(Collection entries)
________________

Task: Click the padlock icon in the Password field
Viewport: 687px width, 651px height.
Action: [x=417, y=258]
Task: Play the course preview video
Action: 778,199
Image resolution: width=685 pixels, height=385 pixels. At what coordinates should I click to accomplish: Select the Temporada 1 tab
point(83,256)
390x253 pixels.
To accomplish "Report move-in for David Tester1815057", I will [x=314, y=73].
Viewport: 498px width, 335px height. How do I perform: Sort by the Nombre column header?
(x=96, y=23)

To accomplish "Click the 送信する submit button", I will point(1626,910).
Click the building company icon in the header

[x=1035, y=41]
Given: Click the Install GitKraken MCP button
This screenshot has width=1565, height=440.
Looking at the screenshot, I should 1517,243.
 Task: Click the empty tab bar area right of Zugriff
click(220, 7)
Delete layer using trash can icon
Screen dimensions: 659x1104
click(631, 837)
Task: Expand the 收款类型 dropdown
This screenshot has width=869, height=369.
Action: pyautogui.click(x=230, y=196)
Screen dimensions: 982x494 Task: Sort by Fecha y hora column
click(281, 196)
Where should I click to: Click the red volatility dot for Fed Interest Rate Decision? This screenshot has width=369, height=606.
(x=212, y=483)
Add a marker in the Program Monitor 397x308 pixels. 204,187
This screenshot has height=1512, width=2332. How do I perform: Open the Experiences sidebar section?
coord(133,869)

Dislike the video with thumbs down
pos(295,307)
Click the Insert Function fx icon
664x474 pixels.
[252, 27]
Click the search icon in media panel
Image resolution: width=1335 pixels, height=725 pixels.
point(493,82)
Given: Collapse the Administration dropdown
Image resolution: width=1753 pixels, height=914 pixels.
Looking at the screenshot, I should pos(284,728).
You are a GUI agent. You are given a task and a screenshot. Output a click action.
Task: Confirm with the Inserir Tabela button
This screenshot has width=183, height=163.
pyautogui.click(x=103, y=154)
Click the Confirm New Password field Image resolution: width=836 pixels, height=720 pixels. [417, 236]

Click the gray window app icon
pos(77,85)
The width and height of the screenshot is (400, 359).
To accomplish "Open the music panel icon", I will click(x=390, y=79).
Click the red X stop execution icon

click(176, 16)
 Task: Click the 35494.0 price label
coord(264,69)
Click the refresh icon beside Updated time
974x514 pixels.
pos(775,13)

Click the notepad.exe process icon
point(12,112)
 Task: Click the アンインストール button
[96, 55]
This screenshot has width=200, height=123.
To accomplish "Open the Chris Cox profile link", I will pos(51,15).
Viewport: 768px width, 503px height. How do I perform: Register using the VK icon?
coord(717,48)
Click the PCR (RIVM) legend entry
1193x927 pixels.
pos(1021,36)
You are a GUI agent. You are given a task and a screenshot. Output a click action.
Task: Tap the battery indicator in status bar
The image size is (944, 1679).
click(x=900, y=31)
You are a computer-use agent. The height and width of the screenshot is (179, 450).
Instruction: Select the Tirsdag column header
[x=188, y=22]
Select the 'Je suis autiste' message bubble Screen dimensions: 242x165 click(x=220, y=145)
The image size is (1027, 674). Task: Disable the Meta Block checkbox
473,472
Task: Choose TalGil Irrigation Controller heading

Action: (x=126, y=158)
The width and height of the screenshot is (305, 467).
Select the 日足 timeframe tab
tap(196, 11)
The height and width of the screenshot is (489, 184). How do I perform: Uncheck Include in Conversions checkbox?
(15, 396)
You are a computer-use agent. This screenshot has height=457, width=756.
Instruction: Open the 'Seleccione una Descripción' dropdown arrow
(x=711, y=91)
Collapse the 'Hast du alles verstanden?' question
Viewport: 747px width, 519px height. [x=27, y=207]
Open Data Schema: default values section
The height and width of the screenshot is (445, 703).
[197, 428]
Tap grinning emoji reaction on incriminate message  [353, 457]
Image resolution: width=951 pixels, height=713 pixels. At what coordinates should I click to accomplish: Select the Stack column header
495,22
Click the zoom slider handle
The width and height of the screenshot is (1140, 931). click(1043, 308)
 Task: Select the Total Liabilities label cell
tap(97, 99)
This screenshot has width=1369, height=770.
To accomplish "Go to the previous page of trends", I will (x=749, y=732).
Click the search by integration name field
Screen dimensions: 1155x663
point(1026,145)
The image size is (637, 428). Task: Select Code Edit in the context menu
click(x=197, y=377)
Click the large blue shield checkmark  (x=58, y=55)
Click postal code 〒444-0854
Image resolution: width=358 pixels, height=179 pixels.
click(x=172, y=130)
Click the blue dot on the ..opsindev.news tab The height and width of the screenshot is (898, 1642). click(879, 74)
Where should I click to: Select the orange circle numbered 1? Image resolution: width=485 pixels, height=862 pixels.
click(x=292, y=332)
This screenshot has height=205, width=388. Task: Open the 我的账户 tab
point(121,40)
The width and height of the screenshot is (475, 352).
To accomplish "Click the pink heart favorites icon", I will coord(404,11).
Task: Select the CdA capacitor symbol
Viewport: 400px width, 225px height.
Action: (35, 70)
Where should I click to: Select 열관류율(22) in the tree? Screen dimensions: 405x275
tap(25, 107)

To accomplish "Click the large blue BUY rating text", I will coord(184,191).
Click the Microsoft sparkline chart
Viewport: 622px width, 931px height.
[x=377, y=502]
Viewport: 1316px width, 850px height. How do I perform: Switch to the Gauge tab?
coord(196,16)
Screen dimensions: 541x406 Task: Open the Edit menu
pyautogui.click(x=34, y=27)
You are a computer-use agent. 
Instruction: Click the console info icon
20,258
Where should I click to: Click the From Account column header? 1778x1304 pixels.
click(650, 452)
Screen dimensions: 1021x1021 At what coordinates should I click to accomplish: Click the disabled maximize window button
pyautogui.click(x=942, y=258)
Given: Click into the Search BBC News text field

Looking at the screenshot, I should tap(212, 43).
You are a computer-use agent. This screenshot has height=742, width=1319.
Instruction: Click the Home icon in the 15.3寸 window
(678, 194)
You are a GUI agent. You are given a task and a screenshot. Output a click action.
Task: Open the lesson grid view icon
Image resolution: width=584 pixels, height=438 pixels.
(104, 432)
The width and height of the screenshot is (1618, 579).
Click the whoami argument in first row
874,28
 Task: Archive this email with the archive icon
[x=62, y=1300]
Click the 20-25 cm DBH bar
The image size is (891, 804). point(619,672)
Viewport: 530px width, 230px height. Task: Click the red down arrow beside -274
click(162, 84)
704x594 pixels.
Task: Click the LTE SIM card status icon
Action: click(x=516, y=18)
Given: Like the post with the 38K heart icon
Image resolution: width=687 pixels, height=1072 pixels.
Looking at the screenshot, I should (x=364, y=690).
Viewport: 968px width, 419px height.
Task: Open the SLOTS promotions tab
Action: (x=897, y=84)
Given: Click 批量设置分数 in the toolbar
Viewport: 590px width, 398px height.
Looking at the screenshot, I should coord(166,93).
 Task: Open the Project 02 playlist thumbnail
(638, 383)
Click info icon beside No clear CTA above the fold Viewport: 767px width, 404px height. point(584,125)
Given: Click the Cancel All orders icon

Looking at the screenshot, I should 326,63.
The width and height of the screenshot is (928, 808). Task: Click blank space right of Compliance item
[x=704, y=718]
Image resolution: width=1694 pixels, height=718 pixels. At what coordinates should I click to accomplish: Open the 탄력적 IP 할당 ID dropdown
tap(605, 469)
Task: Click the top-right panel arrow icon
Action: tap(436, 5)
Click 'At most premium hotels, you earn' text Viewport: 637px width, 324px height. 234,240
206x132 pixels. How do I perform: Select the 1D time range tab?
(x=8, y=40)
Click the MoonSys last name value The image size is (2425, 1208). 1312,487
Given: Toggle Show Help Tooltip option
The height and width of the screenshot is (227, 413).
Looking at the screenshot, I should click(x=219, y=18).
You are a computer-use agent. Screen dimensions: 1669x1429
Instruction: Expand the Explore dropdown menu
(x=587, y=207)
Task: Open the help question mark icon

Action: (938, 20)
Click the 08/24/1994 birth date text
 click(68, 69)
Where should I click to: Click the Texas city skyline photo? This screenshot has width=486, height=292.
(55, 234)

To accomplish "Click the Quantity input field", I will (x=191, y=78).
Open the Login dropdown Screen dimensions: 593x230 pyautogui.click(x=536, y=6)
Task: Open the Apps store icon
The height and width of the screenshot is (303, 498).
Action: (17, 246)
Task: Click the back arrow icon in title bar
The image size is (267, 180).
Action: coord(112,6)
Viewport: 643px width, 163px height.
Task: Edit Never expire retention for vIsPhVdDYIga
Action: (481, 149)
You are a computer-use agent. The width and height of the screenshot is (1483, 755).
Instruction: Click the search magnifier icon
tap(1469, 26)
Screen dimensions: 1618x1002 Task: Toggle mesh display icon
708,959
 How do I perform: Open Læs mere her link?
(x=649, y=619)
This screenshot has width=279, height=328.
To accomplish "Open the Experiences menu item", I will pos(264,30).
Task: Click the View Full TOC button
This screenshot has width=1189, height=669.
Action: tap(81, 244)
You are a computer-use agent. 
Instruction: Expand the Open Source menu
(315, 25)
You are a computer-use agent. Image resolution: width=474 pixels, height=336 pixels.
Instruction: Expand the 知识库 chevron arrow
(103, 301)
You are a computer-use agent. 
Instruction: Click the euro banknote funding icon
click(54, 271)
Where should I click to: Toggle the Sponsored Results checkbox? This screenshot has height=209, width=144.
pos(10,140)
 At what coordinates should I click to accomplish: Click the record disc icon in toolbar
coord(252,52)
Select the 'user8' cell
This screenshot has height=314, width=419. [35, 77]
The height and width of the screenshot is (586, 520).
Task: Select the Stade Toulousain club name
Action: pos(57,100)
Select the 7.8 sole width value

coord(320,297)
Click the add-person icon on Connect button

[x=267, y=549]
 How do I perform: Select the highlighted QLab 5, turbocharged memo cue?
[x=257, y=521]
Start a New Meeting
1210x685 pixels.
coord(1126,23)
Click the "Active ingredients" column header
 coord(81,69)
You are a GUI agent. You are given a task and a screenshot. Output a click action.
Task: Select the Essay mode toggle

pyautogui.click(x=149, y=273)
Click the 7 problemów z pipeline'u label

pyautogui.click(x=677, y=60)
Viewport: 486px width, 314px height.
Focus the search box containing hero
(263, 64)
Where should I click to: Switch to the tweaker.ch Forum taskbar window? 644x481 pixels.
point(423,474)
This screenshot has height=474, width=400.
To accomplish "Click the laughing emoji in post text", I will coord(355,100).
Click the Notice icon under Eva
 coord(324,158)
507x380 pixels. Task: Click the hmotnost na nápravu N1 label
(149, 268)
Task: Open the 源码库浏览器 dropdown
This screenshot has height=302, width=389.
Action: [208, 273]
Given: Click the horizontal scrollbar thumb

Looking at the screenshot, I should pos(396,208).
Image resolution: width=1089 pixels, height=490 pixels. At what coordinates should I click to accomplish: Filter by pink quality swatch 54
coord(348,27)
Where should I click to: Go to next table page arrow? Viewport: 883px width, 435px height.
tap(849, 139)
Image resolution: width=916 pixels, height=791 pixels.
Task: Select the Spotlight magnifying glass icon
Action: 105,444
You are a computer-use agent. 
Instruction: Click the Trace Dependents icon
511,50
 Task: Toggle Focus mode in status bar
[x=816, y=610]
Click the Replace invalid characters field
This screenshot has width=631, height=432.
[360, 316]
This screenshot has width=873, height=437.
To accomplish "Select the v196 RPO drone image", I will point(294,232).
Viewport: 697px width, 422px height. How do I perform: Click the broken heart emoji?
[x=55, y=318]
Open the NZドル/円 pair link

________________

### Problem requirements
Count the lines in the entries above that contain the word "what", with case counting, and reply with only the number.

### Complete response
6